Lieping Chen, MD, PhD • SITC 2020 Richard V. Smalley, MD, Memorial Award and Lectureship Recipient

SITC 2020 Richard V. Smalley, MD, Memorial Lectureship Speaker

Heslop_Photo_KeynoteYale Cancer Center

Richard V. Smalley, MD, Memorial Lectureship 
Wednesday, Nov. 11 at 10 a.m. EST 
Why were we interested in immunity within the tumor microenvironment in the 1990s?

Dr. Chen studies immune cell communications via cell surface protein-protein interactions. He is also interested in translating laboratory findings to treat human diseases including cancer, autoimmune diseases and infection.

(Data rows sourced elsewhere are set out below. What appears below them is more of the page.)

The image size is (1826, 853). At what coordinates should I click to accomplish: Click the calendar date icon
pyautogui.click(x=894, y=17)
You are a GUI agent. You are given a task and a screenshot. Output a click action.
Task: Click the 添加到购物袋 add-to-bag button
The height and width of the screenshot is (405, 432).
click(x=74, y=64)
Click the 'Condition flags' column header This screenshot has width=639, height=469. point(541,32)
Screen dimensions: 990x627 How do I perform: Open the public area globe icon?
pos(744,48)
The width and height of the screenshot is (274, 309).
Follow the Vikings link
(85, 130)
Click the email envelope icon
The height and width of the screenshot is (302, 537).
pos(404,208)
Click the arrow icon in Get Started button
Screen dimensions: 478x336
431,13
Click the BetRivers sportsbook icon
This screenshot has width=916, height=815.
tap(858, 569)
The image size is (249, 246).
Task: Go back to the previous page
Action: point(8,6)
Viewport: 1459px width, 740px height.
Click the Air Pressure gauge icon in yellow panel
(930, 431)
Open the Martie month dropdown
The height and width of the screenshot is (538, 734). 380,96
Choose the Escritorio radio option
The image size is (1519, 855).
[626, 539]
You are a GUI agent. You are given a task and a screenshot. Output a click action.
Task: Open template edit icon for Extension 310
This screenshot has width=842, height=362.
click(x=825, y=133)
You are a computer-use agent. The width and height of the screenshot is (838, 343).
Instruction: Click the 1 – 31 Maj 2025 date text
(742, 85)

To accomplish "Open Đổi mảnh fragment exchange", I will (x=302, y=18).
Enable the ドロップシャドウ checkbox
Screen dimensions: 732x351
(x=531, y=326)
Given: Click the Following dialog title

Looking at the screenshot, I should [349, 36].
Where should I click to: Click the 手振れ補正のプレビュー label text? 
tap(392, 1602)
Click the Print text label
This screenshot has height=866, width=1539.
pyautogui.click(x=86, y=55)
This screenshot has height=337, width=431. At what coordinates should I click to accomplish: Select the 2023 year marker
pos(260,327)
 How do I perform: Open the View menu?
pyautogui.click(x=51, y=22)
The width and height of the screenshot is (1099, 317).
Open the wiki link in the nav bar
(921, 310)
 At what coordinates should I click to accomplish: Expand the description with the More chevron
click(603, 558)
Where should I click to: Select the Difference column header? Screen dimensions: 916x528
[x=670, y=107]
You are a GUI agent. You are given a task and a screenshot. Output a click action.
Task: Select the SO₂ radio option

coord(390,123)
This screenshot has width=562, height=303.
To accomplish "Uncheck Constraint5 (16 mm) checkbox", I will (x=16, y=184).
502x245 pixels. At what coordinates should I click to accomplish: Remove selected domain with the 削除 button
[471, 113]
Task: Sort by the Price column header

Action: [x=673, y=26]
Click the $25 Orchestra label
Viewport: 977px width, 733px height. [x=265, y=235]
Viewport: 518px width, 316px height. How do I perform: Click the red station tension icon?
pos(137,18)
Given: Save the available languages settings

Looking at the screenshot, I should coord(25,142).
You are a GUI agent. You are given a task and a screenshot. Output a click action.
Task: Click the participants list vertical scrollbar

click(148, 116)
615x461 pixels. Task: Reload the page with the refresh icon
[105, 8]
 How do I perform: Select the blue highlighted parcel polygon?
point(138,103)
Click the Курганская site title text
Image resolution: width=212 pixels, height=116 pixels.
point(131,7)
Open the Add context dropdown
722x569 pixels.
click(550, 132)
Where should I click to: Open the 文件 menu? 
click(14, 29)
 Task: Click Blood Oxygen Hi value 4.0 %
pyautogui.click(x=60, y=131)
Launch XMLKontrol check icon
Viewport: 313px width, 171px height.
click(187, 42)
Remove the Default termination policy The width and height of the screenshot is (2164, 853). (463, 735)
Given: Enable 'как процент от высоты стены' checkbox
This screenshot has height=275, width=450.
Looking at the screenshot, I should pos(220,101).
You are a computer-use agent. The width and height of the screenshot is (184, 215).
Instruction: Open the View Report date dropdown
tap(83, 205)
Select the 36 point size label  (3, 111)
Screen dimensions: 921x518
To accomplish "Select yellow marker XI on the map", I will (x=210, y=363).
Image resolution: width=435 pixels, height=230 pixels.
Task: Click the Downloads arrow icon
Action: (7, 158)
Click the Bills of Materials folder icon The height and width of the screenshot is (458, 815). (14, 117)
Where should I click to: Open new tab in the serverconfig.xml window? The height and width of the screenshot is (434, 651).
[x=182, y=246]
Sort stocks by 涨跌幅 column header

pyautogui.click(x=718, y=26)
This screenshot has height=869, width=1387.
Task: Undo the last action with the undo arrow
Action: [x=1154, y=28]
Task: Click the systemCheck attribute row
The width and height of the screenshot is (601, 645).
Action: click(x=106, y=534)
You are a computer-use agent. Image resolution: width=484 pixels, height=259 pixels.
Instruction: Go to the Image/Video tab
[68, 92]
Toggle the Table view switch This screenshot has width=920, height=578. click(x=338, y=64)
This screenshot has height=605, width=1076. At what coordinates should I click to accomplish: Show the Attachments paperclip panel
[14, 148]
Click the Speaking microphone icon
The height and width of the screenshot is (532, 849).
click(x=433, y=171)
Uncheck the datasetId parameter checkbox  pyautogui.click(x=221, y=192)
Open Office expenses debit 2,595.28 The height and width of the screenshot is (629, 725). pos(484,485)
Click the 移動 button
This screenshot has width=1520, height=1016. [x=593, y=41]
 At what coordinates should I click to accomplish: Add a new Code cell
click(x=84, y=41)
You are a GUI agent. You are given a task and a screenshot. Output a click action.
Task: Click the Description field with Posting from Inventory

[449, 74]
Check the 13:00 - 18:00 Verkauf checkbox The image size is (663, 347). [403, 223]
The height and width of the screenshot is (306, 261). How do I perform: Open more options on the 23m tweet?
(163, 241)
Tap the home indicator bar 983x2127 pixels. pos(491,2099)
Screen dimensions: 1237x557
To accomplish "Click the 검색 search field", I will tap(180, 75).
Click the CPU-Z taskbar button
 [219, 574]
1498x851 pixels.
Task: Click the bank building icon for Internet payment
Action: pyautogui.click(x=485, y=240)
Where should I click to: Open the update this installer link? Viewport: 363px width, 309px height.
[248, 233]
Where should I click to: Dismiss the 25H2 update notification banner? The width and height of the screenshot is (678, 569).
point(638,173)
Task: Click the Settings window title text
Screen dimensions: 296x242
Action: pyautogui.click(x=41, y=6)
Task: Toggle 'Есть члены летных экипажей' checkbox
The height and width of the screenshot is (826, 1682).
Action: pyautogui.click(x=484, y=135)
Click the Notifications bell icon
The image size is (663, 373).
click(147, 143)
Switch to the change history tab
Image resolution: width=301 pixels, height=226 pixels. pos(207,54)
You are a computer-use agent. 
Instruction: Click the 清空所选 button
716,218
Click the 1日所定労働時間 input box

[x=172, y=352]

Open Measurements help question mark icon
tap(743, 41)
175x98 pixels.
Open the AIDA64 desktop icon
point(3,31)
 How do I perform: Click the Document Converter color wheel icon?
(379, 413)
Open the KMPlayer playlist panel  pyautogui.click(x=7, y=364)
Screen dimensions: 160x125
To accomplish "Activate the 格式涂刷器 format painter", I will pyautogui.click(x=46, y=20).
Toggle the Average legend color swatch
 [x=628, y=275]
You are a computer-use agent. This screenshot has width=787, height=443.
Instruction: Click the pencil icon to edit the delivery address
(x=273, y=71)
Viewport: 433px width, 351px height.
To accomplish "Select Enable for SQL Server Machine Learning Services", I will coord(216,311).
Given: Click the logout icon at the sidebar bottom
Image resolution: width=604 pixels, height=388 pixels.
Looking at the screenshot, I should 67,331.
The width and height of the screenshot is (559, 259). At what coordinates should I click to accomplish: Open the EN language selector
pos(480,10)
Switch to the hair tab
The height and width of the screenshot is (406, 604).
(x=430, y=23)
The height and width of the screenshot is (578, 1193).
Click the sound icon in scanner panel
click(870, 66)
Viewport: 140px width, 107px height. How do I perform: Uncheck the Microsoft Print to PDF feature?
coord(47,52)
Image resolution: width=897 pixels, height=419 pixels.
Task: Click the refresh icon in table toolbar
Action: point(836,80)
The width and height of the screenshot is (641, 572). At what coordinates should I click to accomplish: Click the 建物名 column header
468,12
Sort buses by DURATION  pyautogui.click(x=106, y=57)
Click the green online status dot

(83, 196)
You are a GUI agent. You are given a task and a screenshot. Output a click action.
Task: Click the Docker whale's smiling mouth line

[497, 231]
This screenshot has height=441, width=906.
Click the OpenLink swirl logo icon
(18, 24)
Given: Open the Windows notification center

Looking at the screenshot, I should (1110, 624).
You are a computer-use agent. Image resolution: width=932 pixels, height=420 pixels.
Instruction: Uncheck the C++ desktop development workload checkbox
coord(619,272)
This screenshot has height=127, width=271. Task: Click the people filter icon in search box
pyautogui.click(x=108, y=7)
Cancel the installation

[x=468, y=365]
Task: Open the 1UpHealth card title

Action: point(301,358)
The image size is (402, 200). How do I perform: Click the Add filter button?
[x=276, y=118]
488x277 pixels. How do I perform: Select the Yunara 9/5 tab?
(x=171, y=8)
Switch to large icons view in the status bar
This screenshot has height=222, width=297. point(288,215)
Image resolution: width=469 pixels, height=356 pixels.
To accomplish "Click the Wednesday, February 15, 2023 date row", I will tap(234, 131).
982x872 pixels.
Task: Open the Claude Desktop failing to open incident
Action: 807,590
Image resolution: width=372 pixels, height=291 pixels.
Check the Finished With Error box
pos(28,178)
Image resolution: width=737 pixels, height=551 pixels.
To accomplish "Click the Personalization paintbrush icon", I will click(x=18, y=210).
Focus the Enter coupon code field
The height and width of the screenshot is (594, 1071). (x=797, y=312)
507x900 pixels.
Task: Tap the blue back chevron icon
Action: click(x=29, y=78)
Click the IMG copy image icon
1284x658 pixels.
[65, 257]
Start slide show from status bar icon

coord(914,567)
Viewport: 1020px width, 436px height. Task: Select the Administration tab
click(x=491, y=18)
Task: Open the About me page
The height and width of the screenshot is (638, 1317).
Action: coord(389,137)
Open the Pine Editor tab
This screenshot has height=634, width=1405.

In 1992, Dr. Chen showed the first proof-of-concept study that the B7-CD28 family molecules could be the targets for cancer immunotherapy. This study inspires subsequent studies targeting the B7-CD28 family molecules for the treatment of human cancer.

In 1999, Dr. Chen, then at the Mayo Clinic, first to discover a molecule he called B7-H1, which is now also known as PD-L1. He subsequently showed that PD-L1 is expressed by several types of tumors and that its activity can cause the death of T cells, thus preventing them from eliminating cancer cells. Bringing these lines of inquiry full circle, he later showed that blocking this interaction between PD-1 and PD-L1 by monoclonal antibodies improved the immune system’s ability to eliminate tumors in a 2002 paper. Chen’s work provided an important foundation for the subsequent development of immunotherapies designed to block this activity, and thereby enable more effective immune responses against cancer. Dr. Chen also initiated and help organized the first-in-man clinical trial of anti-PD-1 monoclonal antibody for treating human cancer in 2006, when he moved to the Johns Hopkins Medical Institute, and developed PD-L1 staining as a biomarker to predict treatment outcome. His discoveries directly led to the development of anti-PD-1/PD-L1 antibody therapy against broad spectrum of human cancers. These discoveries have revolutionized cancer treatment.

Other important breakthroughs made by Dr. Chen's laboratory include the development of an agonist antibody against the 4-1BB co-stimulatory pathway, also known as CD137. Multiple 4-1BB-targeting antibodies have since been developed and are now being evaluated in clinical trials for a variety of cancer types. Dr. Chen’s laboratory also discovered various molecular pathways with T cell costimulatory and coinhibitory functions and/or their applications in human disease treatment. These pathways include B7-H2 (ICOSL), B7-H3, B7-H4, B7-H5/CD28H, PD-1H (VISTA), TNFRSF19, RELT, LIGHT/HVEM, B7-H2/CD28/CTLA-4 (human), SALM5/HVEM, FGL1/LAG-3, Siglec-15 etc. Many of these findings are now being developed clinically for the treatment of human diseases.



"Early in our research, less attention was paid to our work. But then, the most exciting thing we found was that the PD-1/PD-L1 pathway play a key role in cancer escape from immune attack, which led us to investigate further to help development of anti-PD-1/PD-L1 therapy."